TikTok est un monde en soi. Les «vedettes» y sont différentes de celles du monde réel et même d’autres réseaux sociaux comme Instagram ou YouTube. Les influenceurs n’y ont pas encore débarqué. L’application travaille à créer et à promouvoir ses propres stars. N’y cherchez pas les Kardashian. Les vedettes de TikTok s’appellent entre autres Lisa et Lena (32,7 millions d’abonnés), Baby Ariel (29,3 millions d’abonnés) ou Jacob Startorius (20,1 millions d’abonnés).

On y retrouve également un nombre surprenant de jeunes, du Québec et d’ailleurs, qui comptent des dizaines, voire des centaines, de milliers d’abonnés. C’est le cas de Daïna Lachance, une adolescente de 13 ans des Laurentides, qui en rejoint 165 000. Sur Musica.ly depuis 2016, maintenant sur TikTok et sur une autre application du genre appelée Like, Daïna, qui souhaite devenir comédienne, s’est surtout fait connaître pour ses vidéos humoristiques, dont certaines où on la voit aux côtés de sa mère, laquelle gère d’ailleurs le compte de sa fille.

Dans la rue ou au centre commercial, il n’est pas rare que Daïna se fasse reconnaître pour ses vidéos sur Like et TikTok. «Après un certain moment, on s’est dit: on va commencer à faire des vidéos de qualité, on va faire les challenges [défis entre utilisateurs], dit sa mère, Nathalie Lachance. Ils nous ont mis à l’affiche.» Elles sont toutefois moins actives sur TikTok depuis que, selon Mme Lachance, «ByteDance a mis l’accent sur les plus vieux» en matière de promotion du contenu à l’accueil.

Le revers de la médaille

PHOTO FOURNIE PAR JULIA MAROIS

Catalina Briceño, professeure invitée à l’École des médias de l’UQAM et coautrice du livre Parents dans un monde d’écrans.

TikTok a été beaucoup critiquée parce qu’elle compte de nombreux enfants parmi ses utilisateurs. Plusieurs ont dénoncé la collecte de données sur eux, l’hypersexualisation des jeunes filles qui cherchent à imiter les plus vieilles et la présence de pédophiles et d’exhibitionnistes sur l’application.

«C’est sûr qu’en tant que maman, on est inquiète. C’est la raison pour laquelle je me suis impliquée. J’ai rarement vu des vidéos inappropriées, mais c’est arrivé. C’est assez facile de les dénoncer. On est plusieurs parents sur l’application à le faire», explique Nathalie Lachance, mère de Daïna, qui compte 165 000 abonnés sur TikTok.

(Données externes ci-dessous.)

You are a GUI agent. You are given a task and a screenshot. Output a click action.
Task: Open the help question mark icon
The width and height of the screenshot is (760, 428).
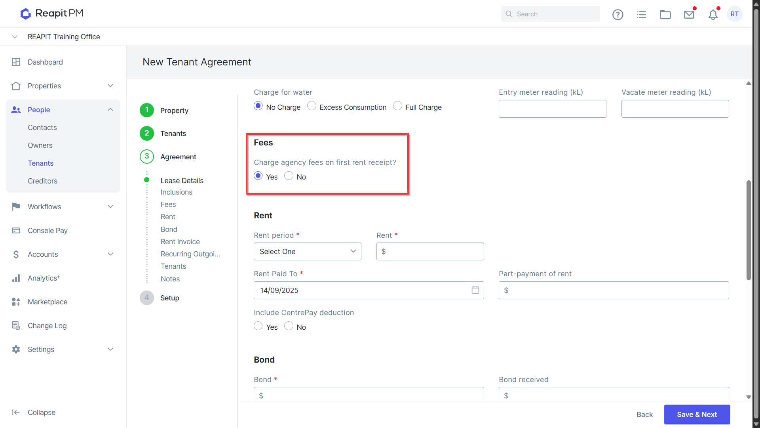(618, 15)
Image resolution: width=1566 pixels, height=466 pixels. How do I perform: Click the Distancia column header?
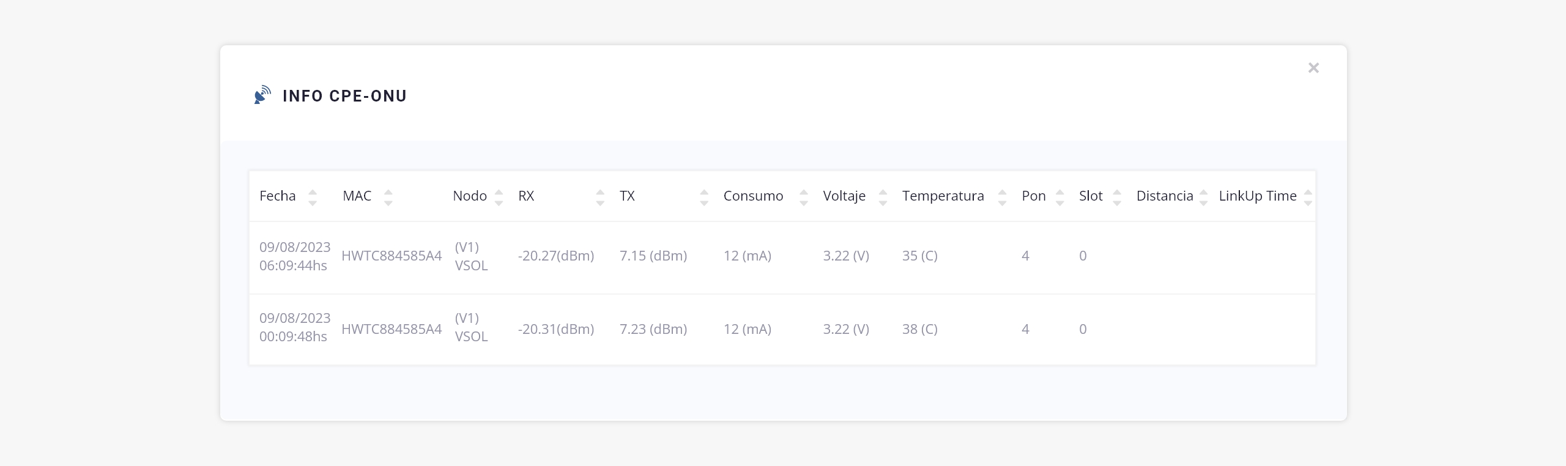point(1165,196)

Quant à la cyberprédation, bien qu’elle comprenne les inquiétudes des parents, Catalina Briceño apporte quelques nuances. «Les recherches démontrent clairement que la cyberprédation, surtout la cyberprédation sexuelle, est un phénomène relativement marginal dans les médias sociaux.»

TikTok, qui tire la majorité de ses revenus de partenariats avec des marques et de jetons que les utilisateurs peuvent acheter pour les distribuer à d’autres, est-elle là pour durer? «Ce sont souvent des applications qui sont créées de façon explosive, mais pas nécessairement avec une vision à long terme, observe Nina Duque. Je me demande à quel point il va y avoir une pénétration ici. On n’est pas dans une adoption massive, comme YouTube. YouTube a encore beaucoup plus la cote en termes de longévité et de stabilité d’usage.»

«Il y en a qui aiment beaucoup TikTok, d’autres qui détestent et d’autres qui ne savent pas c’est quoi. Alors que YouTube… le monde est sur YouTube!», conclut Elsie.

D’autres Québécois sur TikTok

@takecareofmeofficial

https://playtik.com/takecareofmeofficial-6549459526272160783

(29 000 abonnés)

Un «vieux» qui connaît du succès sur TikTok, ça se peut! Cet entrepreneur de Québec produit des vidéos humoristiques, dont certaines très drôles à partir d’extraits de Passe-Partout.

@feministabulous

(5000 abonnés)

Journaliste et féministe, Montréalaise d’origine, New-Yorkaise d’adoption, Elizabeth Plank produit de sympathiques vidéos humoristiques, de lipsync et de danse.

@theoreocat

https://www.tiktok.com/share/user/78708550151122944

(1,7 million d’abonnés)

Ce chat «influenceur» est sur tous les réseaux sociaux et il est québécois!